* [GIVEN TASK] Repeat the material below line for line, leaving out the pictures.

(Word and element location data)

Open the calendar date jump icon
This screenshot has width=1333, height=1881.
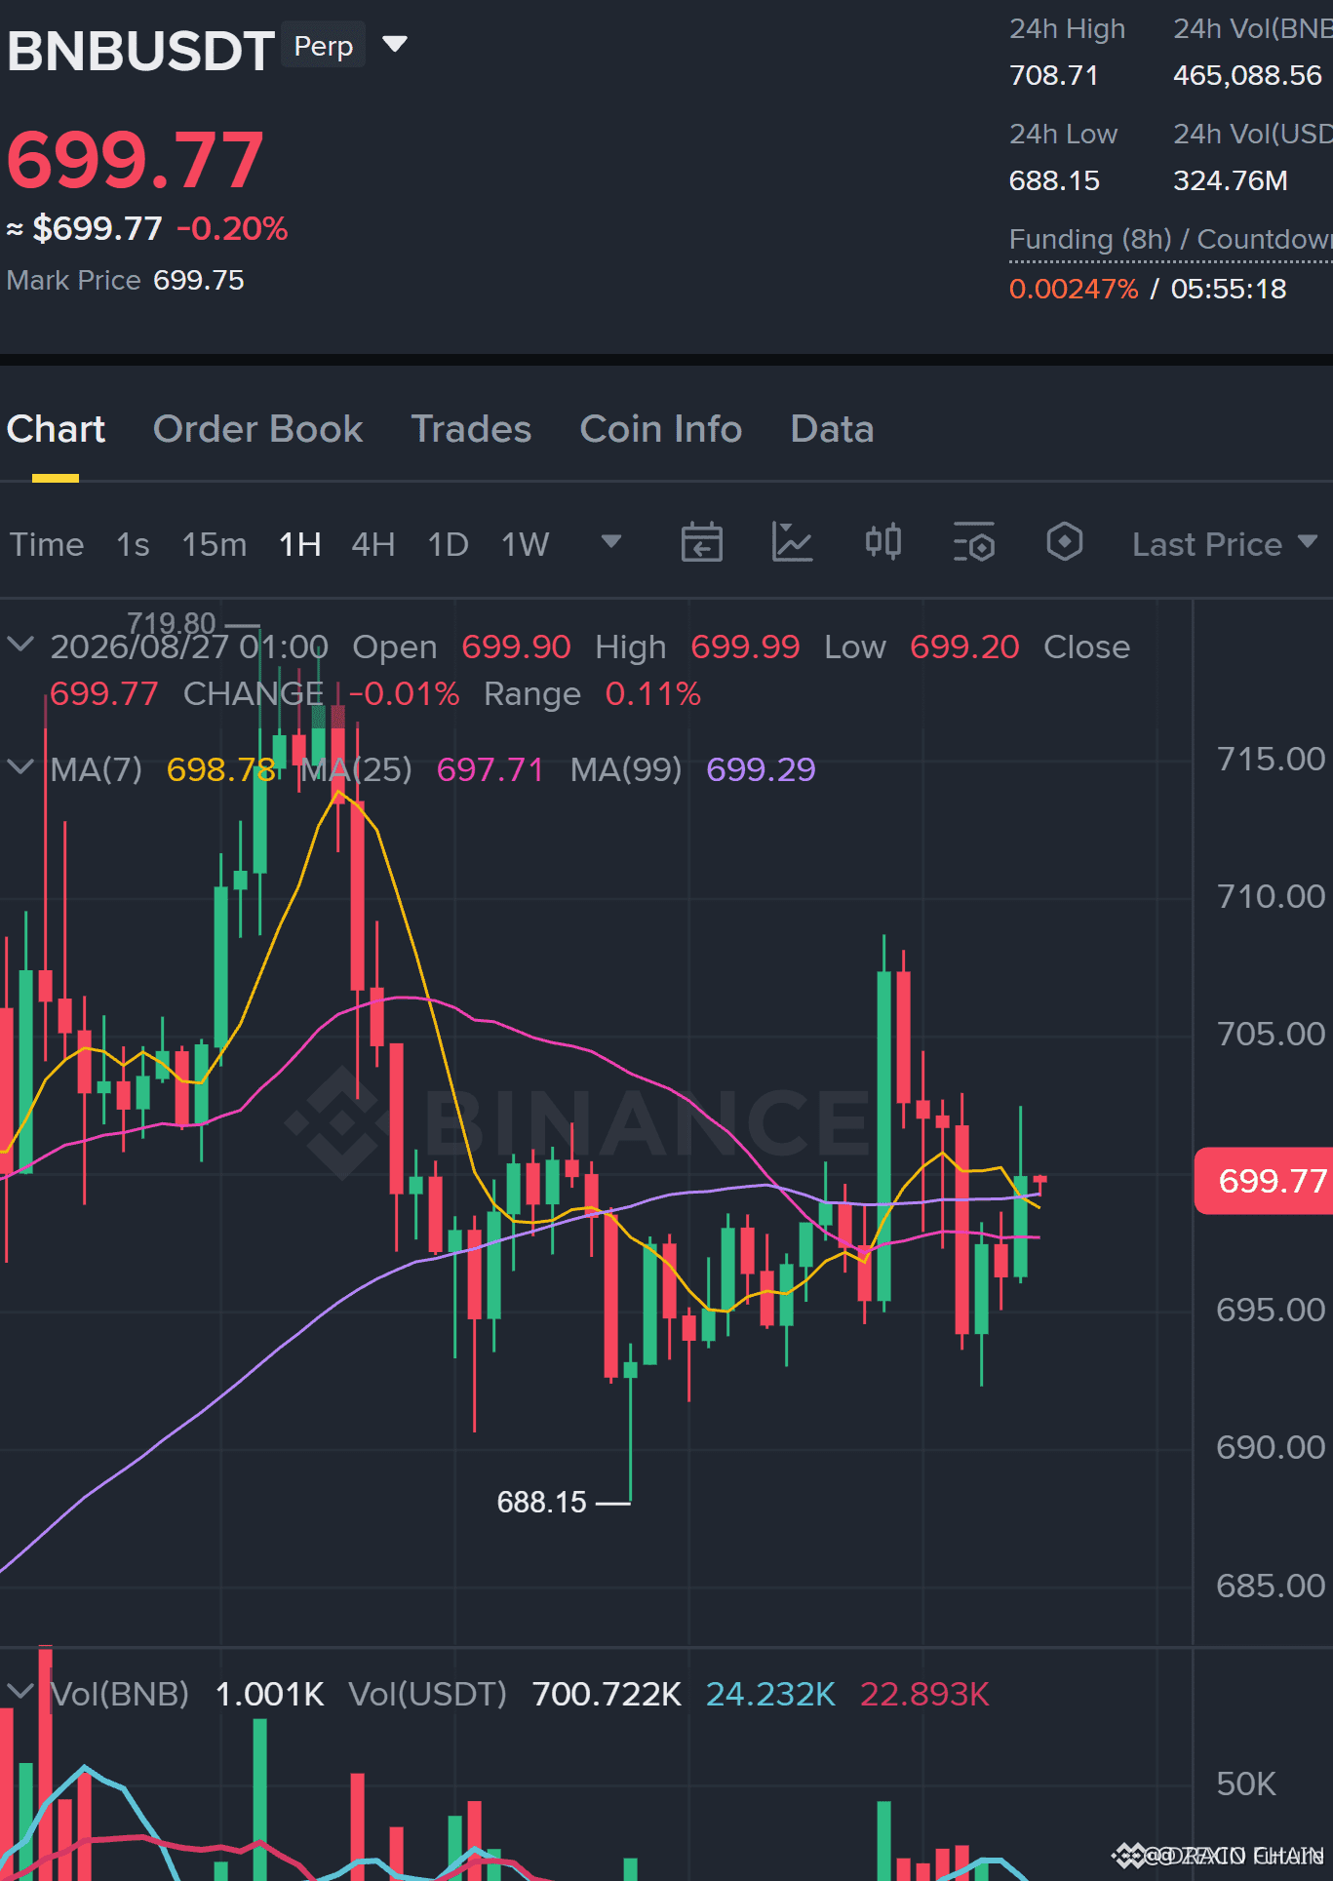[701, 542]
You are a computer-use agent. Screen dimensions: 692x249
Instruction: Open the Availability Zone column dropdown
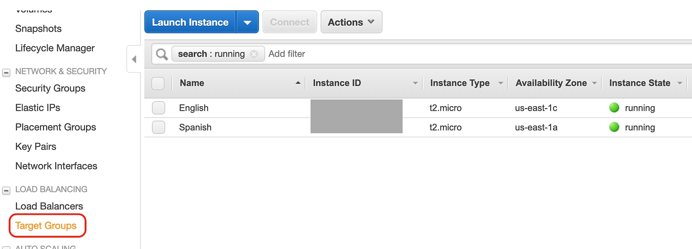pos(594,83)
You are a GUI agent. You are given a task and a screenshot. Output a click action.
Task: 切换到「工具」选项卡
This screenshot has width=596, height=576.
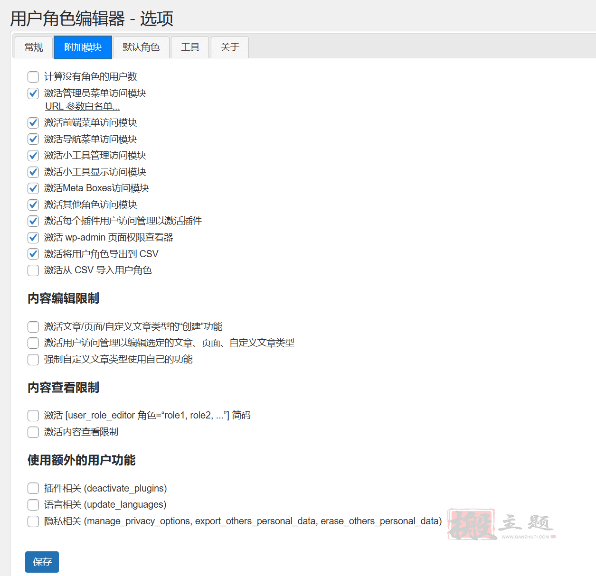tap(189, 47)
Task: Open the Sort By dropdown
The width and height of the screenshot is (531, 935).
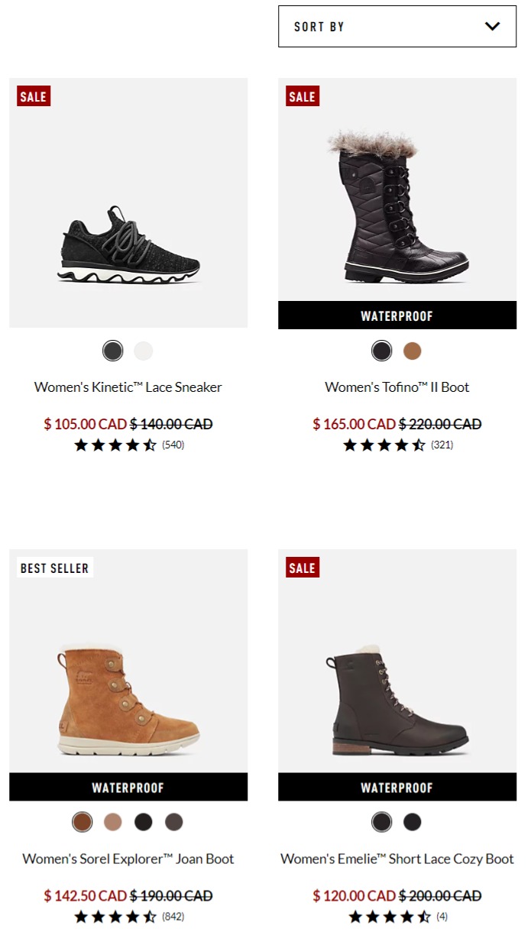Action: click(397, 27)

* [RESULT]
Open the calendar date jump icon
This screenshot has width=1333, height=1881.
[701, 542]
You are a computer-use agent. Screen dimensions: 692x249
Instruction: Open the Availability Zone column dropdown
pos(594,83)
You are a GUI agent. You are given a task and a screenshot. Output a click action.
Task: 切换到「工具」选项卡
This screenshot has width=596, height=576.
tap(189, 47)
Task: Open the Sort By dropdown
The width and height of the screenshot is (531, 935).
Action: click(397, 27)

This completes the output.